Les vins du Liban

«Lorsqu’un Libanais tombe à la mer, il en ressort avec un poisson dans la bouche».  « Et une bouteille de vin dans la main » pourrait-on ajouter.  Car si les Libanais sont effectivement un peuple de marins, commerçants dans l’âme et débrouillards, ce sont également d’excellents vignerons.

Il y a près de 8000 ans, la vigne Vitis Vinifera était domestiquée dans le Caucase. C’est le début de l’histoire de la vigne et du vin. Quelques 3000 ans plus tard, elle gagne le pourtour méditerranéen par le croissant fertile. Cette région prospère, qui court du delta du Nil à l’Irak en passant par le Liban, a vu naître notre civilisation.

Depuis, le vignoble libanais, bringuebalé par l’histoire, a connu des hauts et des bas. C’est peu de dire qu’il traverse aujourd’hui une phase prospère. A défaut d’être connu, le travail de ses vignerons mérite d’être reconnu !

Le vignoble libanais dominé par un cèdre

La viticulture au pays du cèdre

Une histoire viticole rocambolesque, chahutée par les crises

L’histoire viticole libanaise commence 5000 ans avant Jésus-Christ. Les Cananéens, puis les Phéniciens, ancêtres marins des libanais, dominent alors le Moyen-Orient. Ils développent le commerce du vin à partir du port de Byblos, cité état située au nord de Beyrouth. Ils l’exportent à destination de tout le pourtour méditerranéen.

Plus tard durant l’Antiquité, la viticulture gagne en importance, et devient un enjeu régional stratégique et symbolique. En témoigne le temple de Bacchus, Dieu du vin pour les romains, qui trône au milieu de la vallée de Bekaa.

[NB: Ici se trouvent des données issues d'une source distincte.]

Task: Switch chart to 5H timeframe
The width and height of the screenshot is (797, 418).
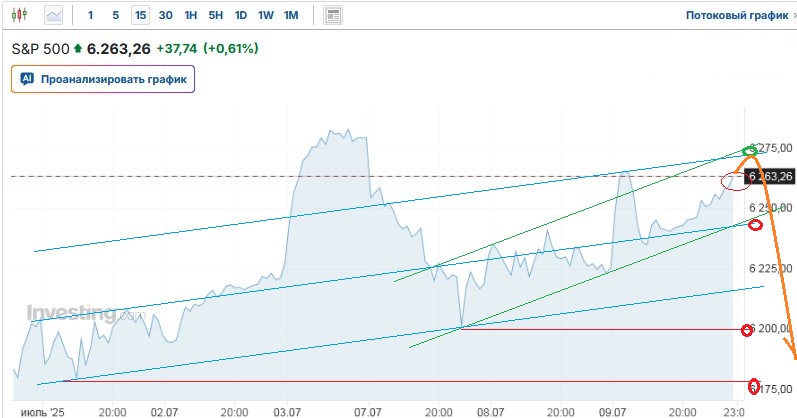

Le temple de Bacchus à Baalbek témoigne de la puissance symbolique du vin à l'époque romaine

Le temple de Bacchus à Baalbek témoigne de la puissance symbolique du vin à l’époque romaine

 

Au VIIème siècle, la région passe sous contrôle des Maures. C’est le début d’une succession d’occupations qui amène la région à intégrer l’empire Ottoman à partir du XVIème siècle. Si la consommation d’alcool est interdite, les jésuites se virent octroyer le droit de cultiver la vigne à des fins cérémonielles. Ils créent un vignoble dans la vallée de Bekaa, à Ksara en 1857. Après près de 1000 ans sans vin, cette implantation marque le début de la viticulture moderne au Liban !

A partir de là, tout s’accélère ! A la fin du XIXème siècle, les missionnaires venus de l’Algérie française, amènent au Liban leur expertise et du matériel moderne. De l’époque du protectorat français au début du XXème siècle, le Liban a gardé un certain nombre de cépages. Et le terme de « château », utilisé pour nommer les exploitations viticoles.

Malgré son intensité destructrice, la guerre civile de 1975 à 1990 n’a pas raison du vignoble. Entre les obus, les vignerons libanais continuent de produire du vin. A l’image de Serge Hochar, du château Musar, élu personnalité de l’année en 1984 par le magazine Decanter.

Depuis les années 1990 et la paix retrouvée, la viticulture libanaise connaît un renouveau remarqué. Très influencé par la culture viticole française, le vignoble libanais est profondément ancré dans l’ancien monde.

La vallée de Bekaa, poumon de la viticulture libanaise

Aujourd’hui, le vignoble libanais couvre une superficie de 14 000 hectares, dont seuls 3000 sont consacrés à la production de vin. Le reste étant dédié à la production de raisin de table. A titre de comparaison, ces 3000 hectares sont équivalents à la surface des Côtes de Nuit en Bourgogne ! Petit donc, mais en croissance régulière de 5% par an.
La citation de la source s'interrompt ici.